Macau | Many society representatives show no support for criminalisation of illegal accommodation- Media

Current affairs programme TDM Macau Forum on Sunday invited engineering and legal representatives to discuss whether illegal accommodation should be criminalised, with many showing no support for the process

Macau (MNA) – Current affairs programme TDM Macau Forum on Sunday invited society representatives to discuss whether illegal accommodation should be criminalised, with many showing no support for the process.

The engineering and legal circles believe that criminalisation should be a last resort and instead, the responsibility of the owners and renters should be strengthened, especially with regards to the sub-leasing aspect of accommodations.

According to the speakers at the forum, the sub-tenants must be liable for the crime as well and bear the same punishment as the homeowners, along with having an increased penalty or fine if the crime is committed, in order to produce a higher deterrent effect.

But some residents criticise the lack of action on the part of the government as the illegal accommodation problem has existed for over 10 years, with the government merely negotiating how to solve the problem rather than actively finding a solution.

Ho Weng Hong, a council member of the Central District Community Service Consultative and who took part in the forum, states that if illegal accommodation is criminalised, the deterrent effect will be large, but there will be obstacles in its implementation and could perhaps make the whole process even slower, resulting in the ‘legalisation of illegal accommodation’.

Mr. Ho is suggesting the government increase the number of cheap hotels to better provide affordable accommodation and therefore reduce the desire for people to stay in illegal accommodation.
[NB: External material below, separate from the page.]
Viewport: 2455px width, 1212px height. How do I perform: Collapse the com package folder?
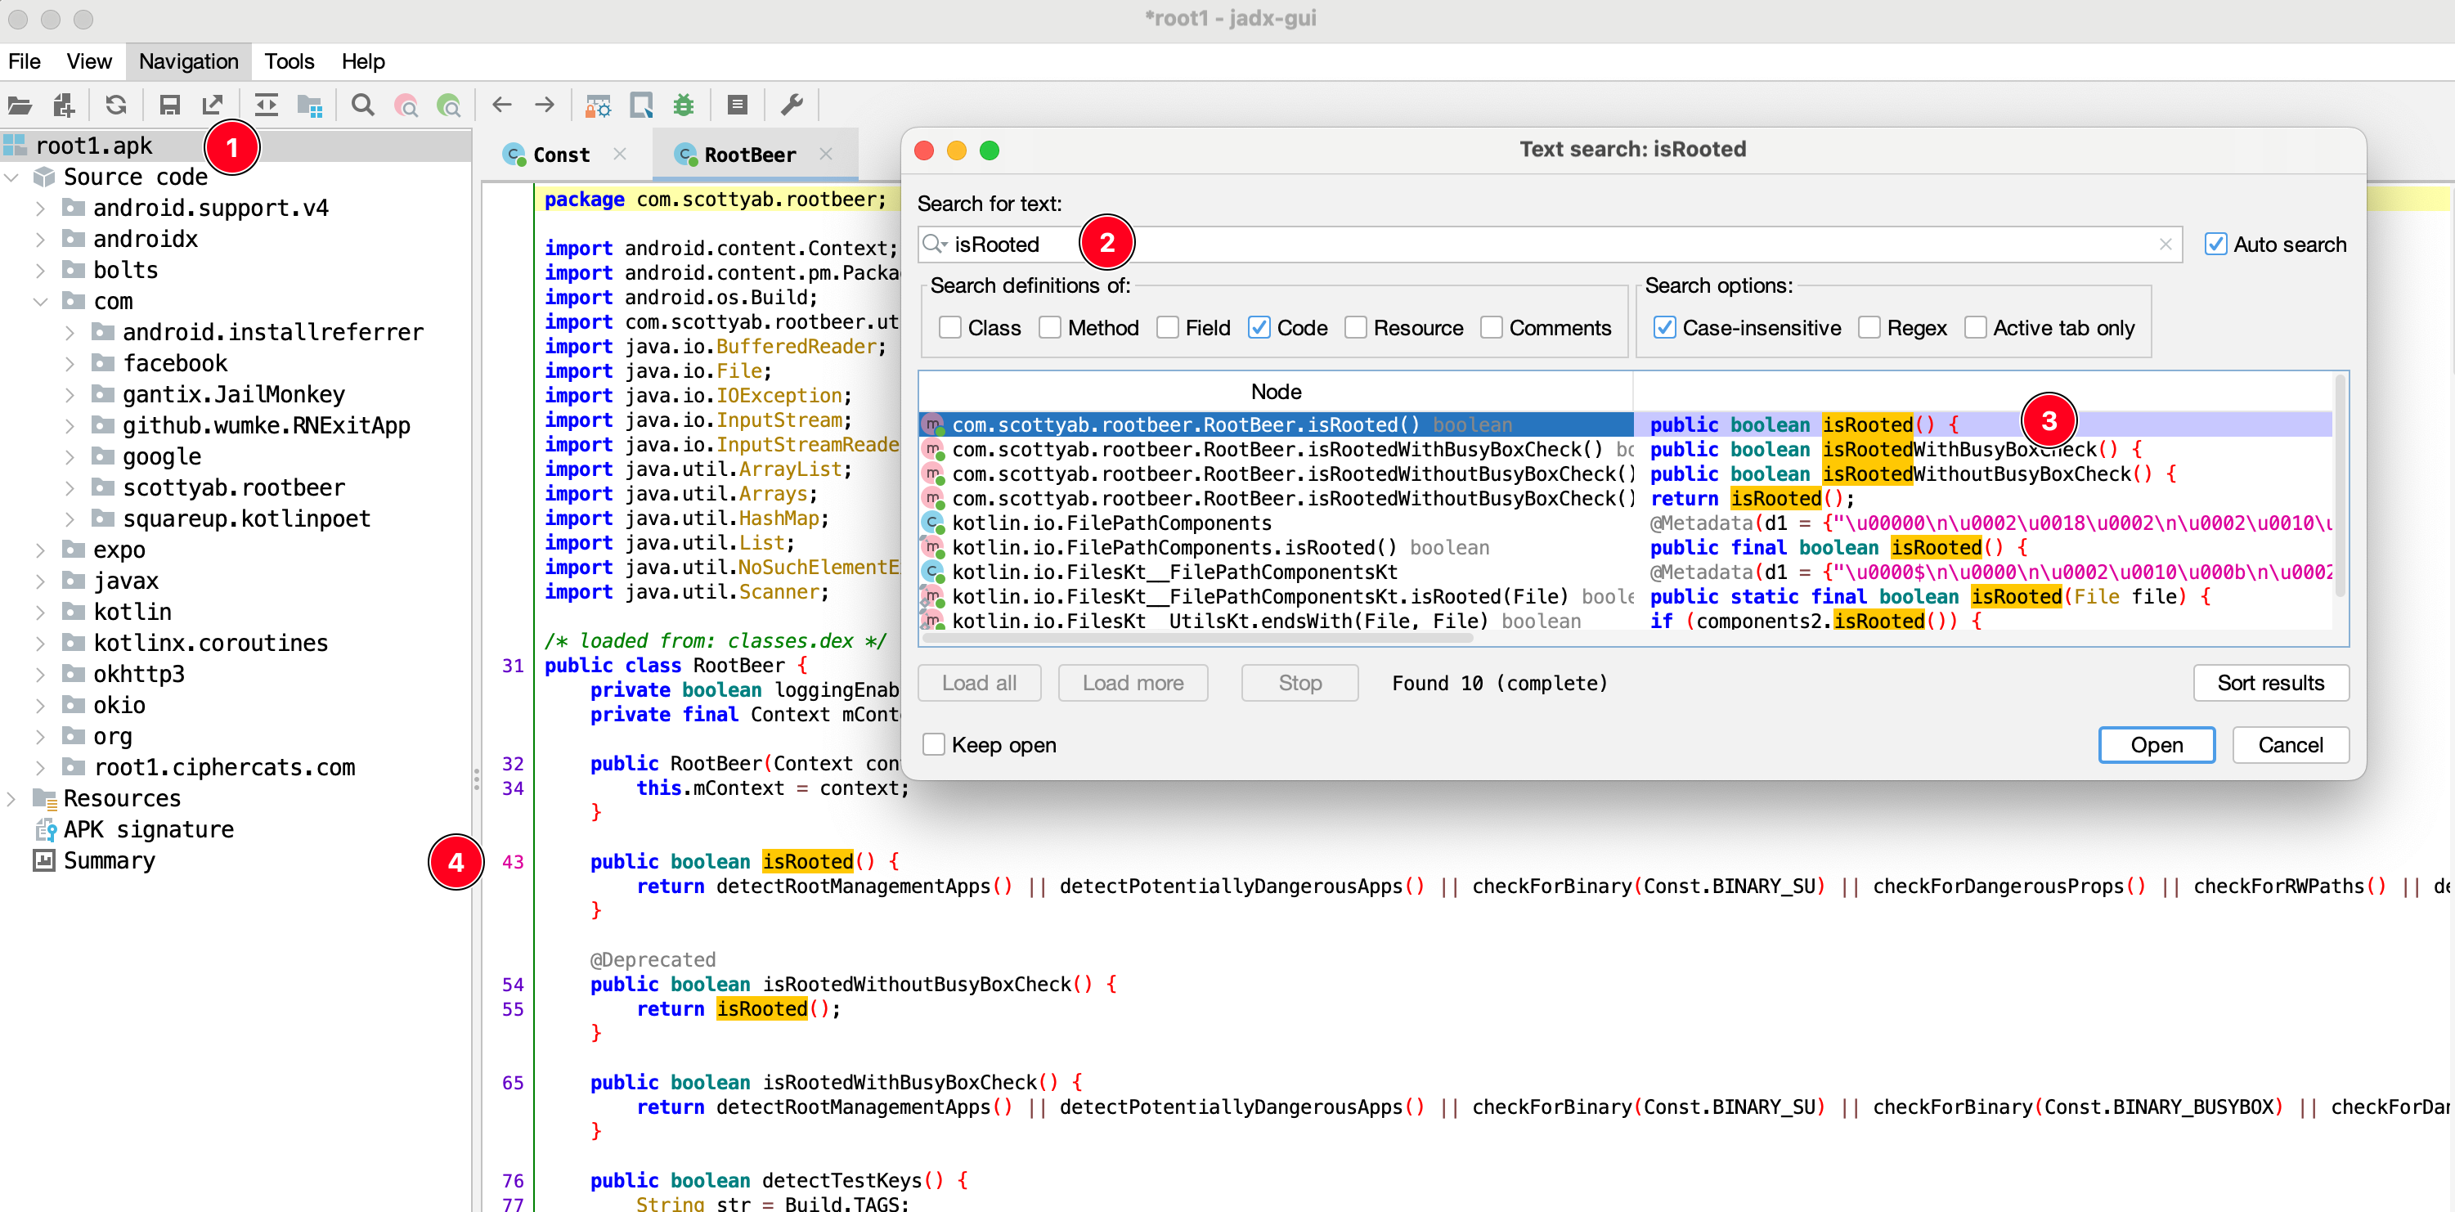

Meanwhile, Hui Long Tong of the People’s Vision Association, who supports criminalisation, points out that the current law prohibiting illegal accommodation has been implemented for eight years yet the situation has deteriorated rather than improved, largely due to the operators of such accommodation not be locals or renters, so authorities have no real possibility to catch these individuals.

Mr. Hui believes that if illegal accommodation is criminalised, police authorities will have a higher chance to catch the culprit as well as allow for a greater deterrent by making it a criminal offence with the possibility of jail time.

In 2018, the Macao Government Tourism Office (MGTO) and the Public Security Police Force (CPSP) conducted 463 concerted actions against illegal accommodation services in the city by inspecting 1,379 apartments and sealing 245 apartments for allegedly operating as illegal accommodation.

On the sidelines of an event on Monday, MGTO head Helena de Senna Fernandes reiterated to reports that in order to better crack down on illegal accommodation, the penalty must be a strong deterrent.

The MGTO head pointed out that from over 1,000 illegal accommodation cases, only 200 have been punished so far, but not because there has been insufficient evidence, rather that the operators of such accommodations are from Mainland China and if they don’t want to pay a fine, they simply do not return to Macau.

Director Senna Fernandes also said that criminalisation could be a strong deterrent but stated that ‘both administrative and criminal penalties should be accompanied by evidence, including on-site evidence, tenancy signatories and subsequent evidence collection, to determine whether the operator or controller of the illegal accommodation is actually at fault.